• [COMPLETE THE FOLLOWING]:
**1.** Reproduce the records verbatim from the line containing "Pick day 23 in the calendar" up to and including the line containing "Open 正规驾证 C1驾照 ad title", omitting the pictures.
**2.** Pick up the Jira comment on the singleton ByteKeyRange issue with BigtableIO and the Dataflow runner where it stops, and keep writing it.

BEGIN DOCUMENT SEGMENT

[jira] [Comment Edited] (BEAM-1751) Singleton ByteKeyRange with BigtableIO and Dataflow runner

peay (JIRA) Wed, 22 Mar 2017 16:06:02 -0700

    [ 
https://issues.apache.org/jira/browse/BEAM-1751?page=com.atlassian.jira.plugin.system.issuetabpanels:comment-tabpanel&focusedCommentId=15937330#comment-15937330
 ]


peay edited comment on BEAM-1751 at 3/22/17 11:05 PM:
------------------------------------------------------

I can reproduce with:

{code:java}
public static void main(String[] args) throws URISyntaxException, IOException {
    MyOptions options = PipelineOptionsFactory
        .fromArgs(args)
        .as(MyOptions.class);
    Pipeline pipeline = Pipeline.create(options);

    BigtableOptions bigtableOptions =
        new BigtableOptions.Builder()

END DOCUMENT SEGMENT
BEGIN INPUT MATERIAL

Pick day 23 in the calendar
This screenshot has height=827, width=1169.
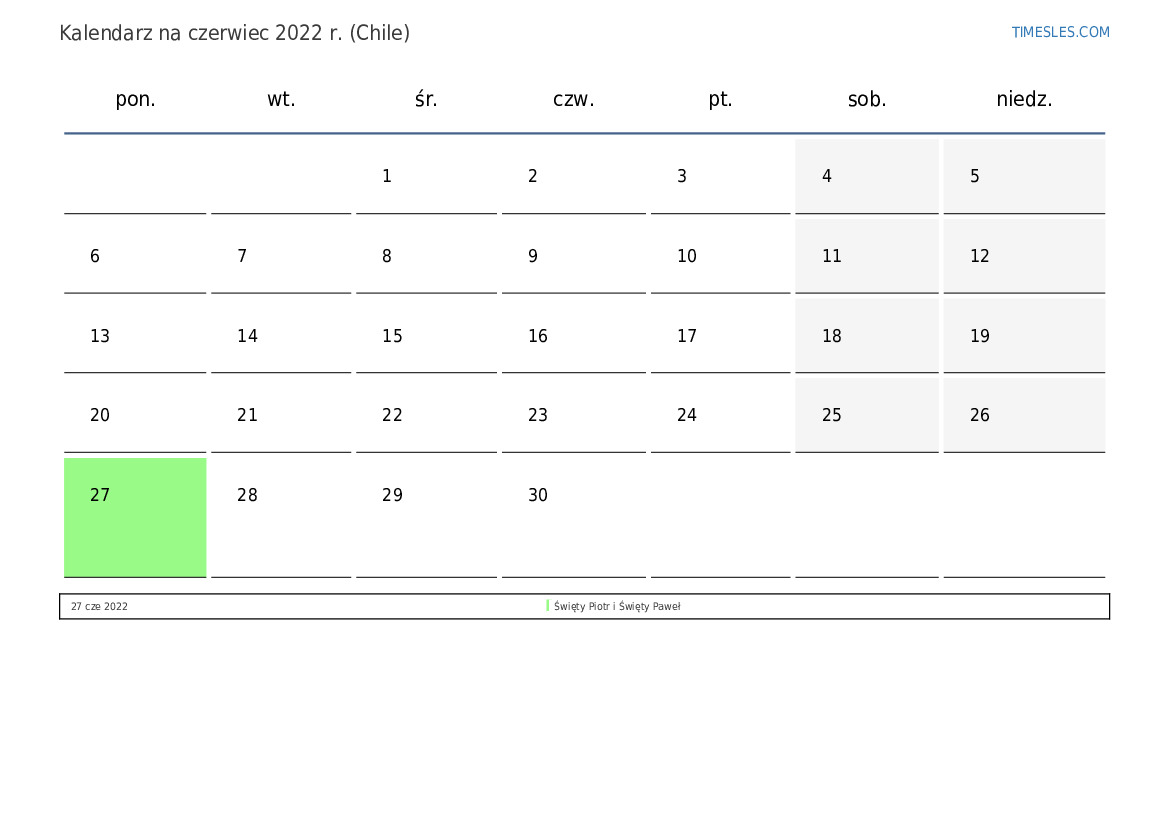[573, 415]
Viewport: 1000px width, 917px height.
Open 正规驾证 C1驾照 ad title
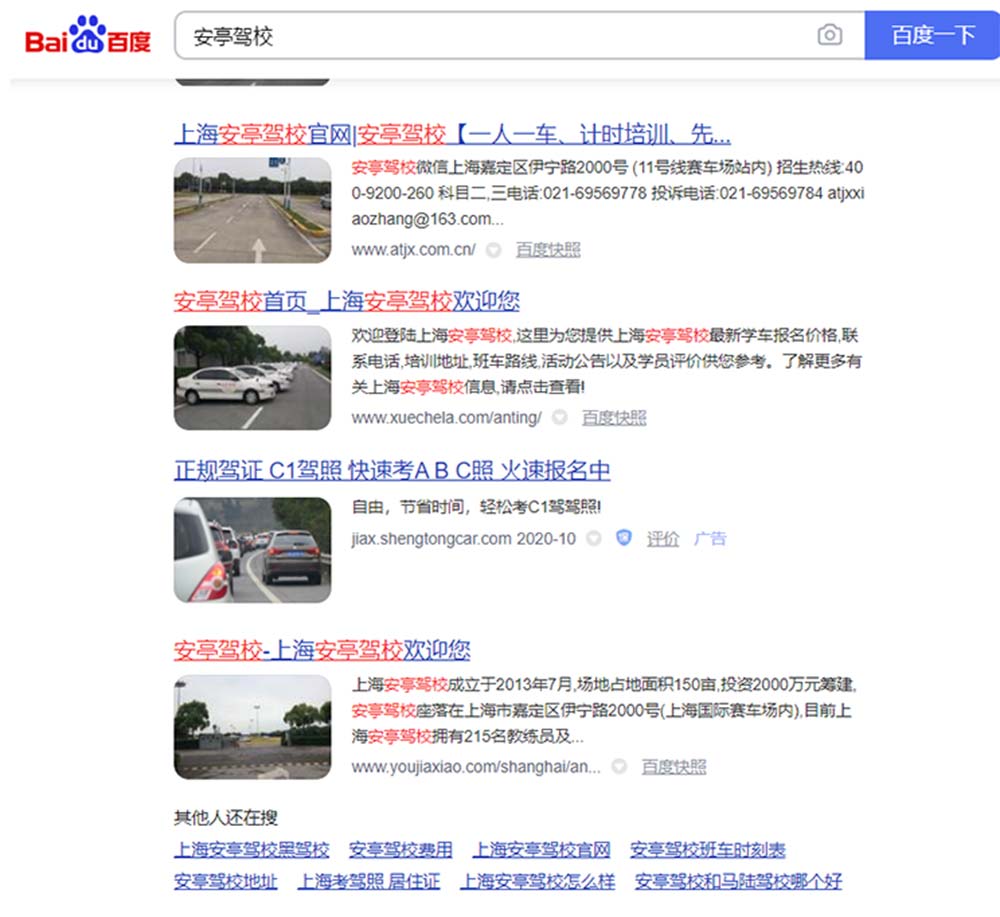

END INPUT MATERIAL
BEGIN INPUT MATERIAL

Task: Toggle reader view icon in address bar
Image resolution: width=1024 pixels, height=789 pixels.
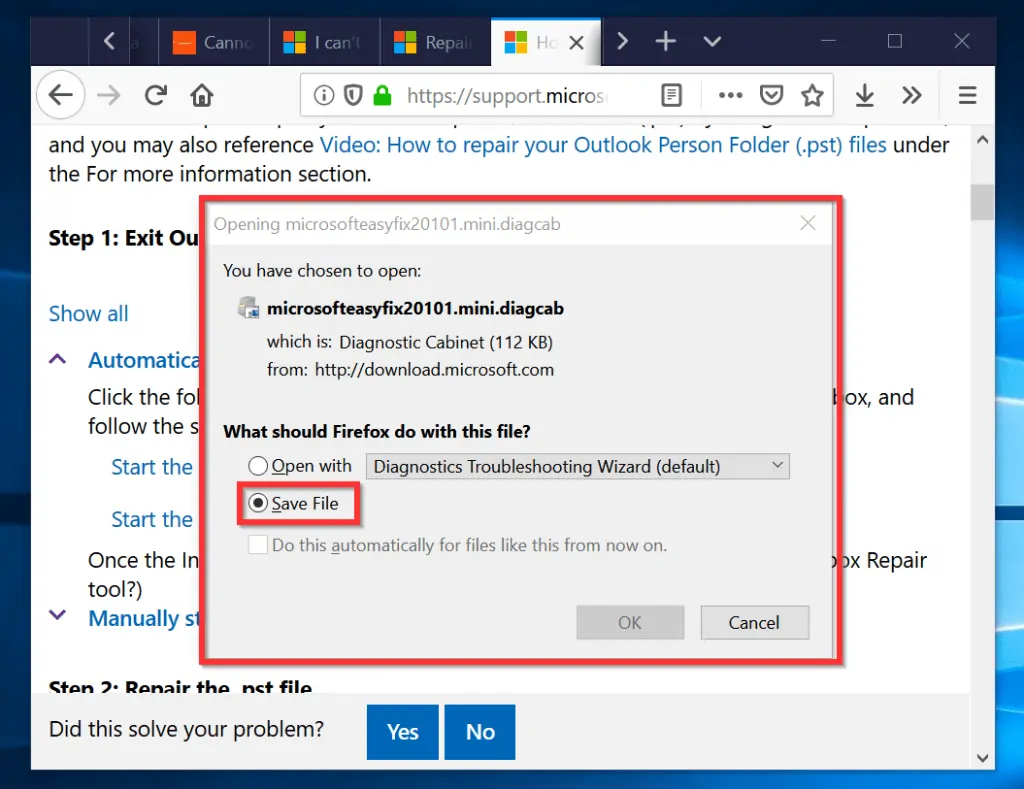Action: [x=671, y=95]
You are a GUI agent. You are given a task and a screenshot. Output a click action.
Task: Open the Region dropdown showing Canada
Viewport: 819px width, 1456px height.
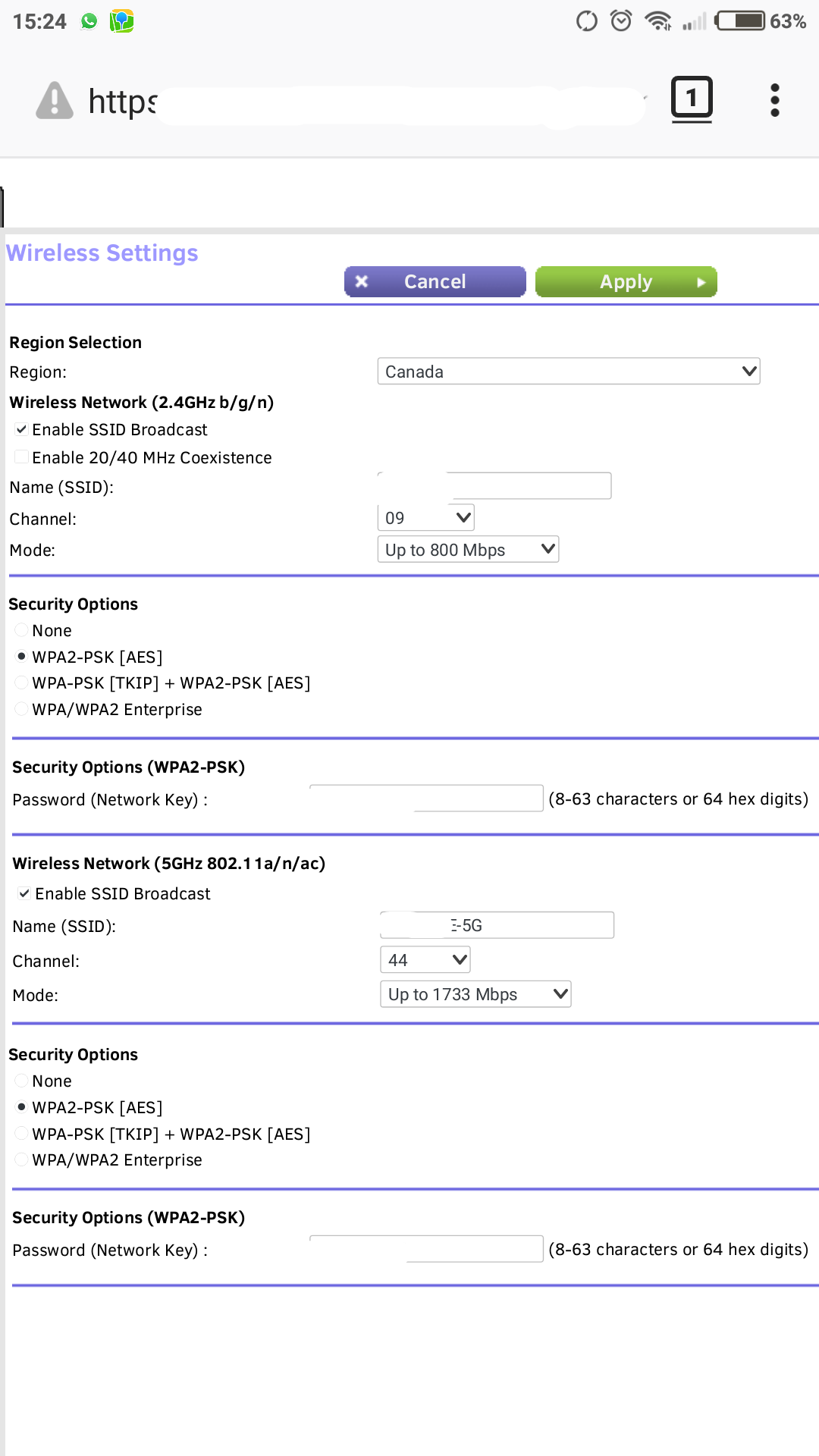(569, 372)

END INPUT MATERIAL
BEGIN INPUT MATERIAL

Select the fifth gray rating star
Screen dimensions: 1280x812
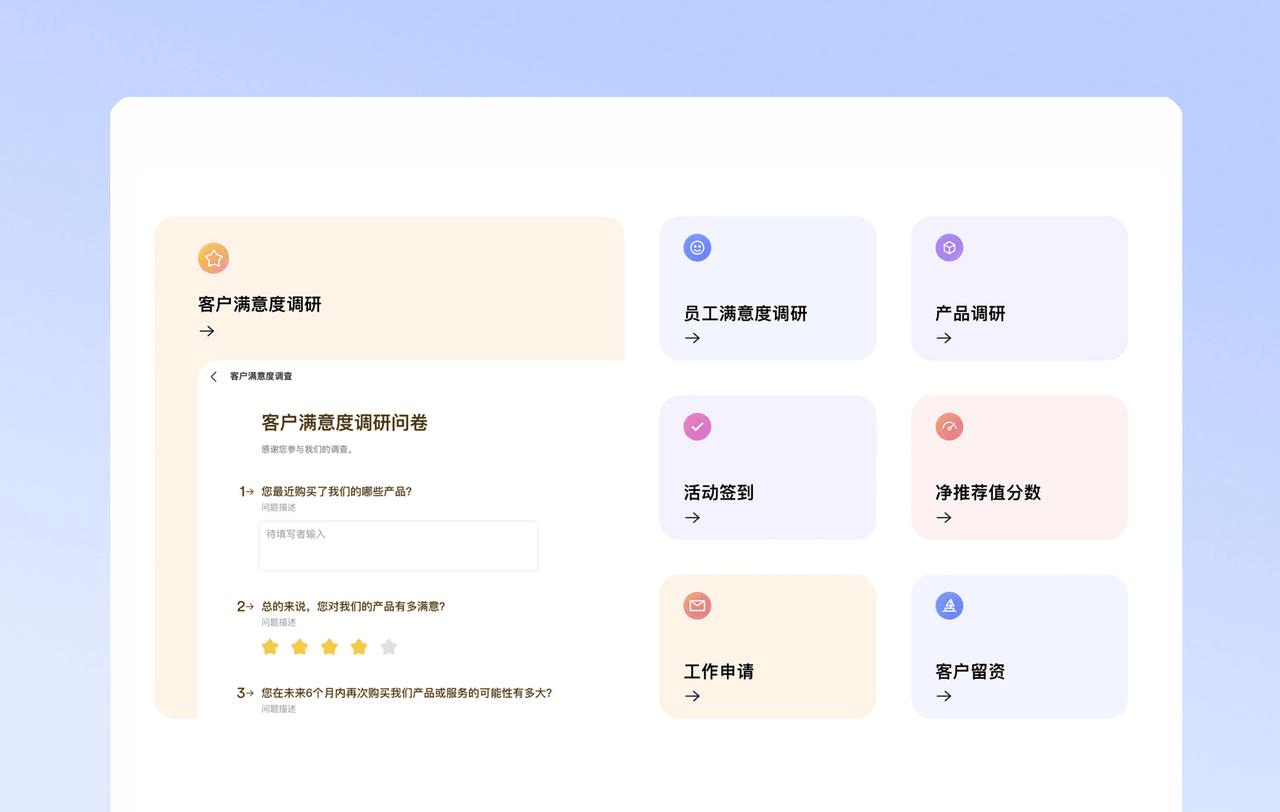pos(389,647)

END INPUT MATERIAL

• [IN RESPONSE]:
**1.**
Pick day 23 in the calendar
This screenshot has height=827, width=1169.
[573, 415]
Viewport: 1000px width, 917px height.
Open 正规驾证 C1驾照 ad title

**2.**
            .setProjectId(options.getGoogleCloudProject())
            .setInstanceId(options.getBigtableInstance())
            .setUserAgent("dataflow")
            .build();

    PCollection<Row> properties = pipeline
        .apply(BigtableIO
                .read()
                .withBigtableOptions(bigtableOptions)
                .withTableId(options.getBigtablePropertiesTable()));

    pipeline.run();
  }
{code}

My original code uses the output of BigtableIO as a side input to an unbounded 
collection from KafkaIO, but I can reproduce it with this simple program that 
only has a bounded BigtableIO.

For the runner, I am using {{--maxNumWorkers=1 --streaming}} and that is 
essentially it.


was (Author: peay):
I can reproduce with:

{{code}}
public static void main(String[] args) throws URISyntaxException, IOException {
    MyOptions options = PipelineOptionsFactory
        .fromArgs(args)
        .as(MyOptions.class);
    Pipeline pipeline = Pipeline.create(options);

    BigtableOptions bigtableOptions =
        new BigtableOptions.Builder()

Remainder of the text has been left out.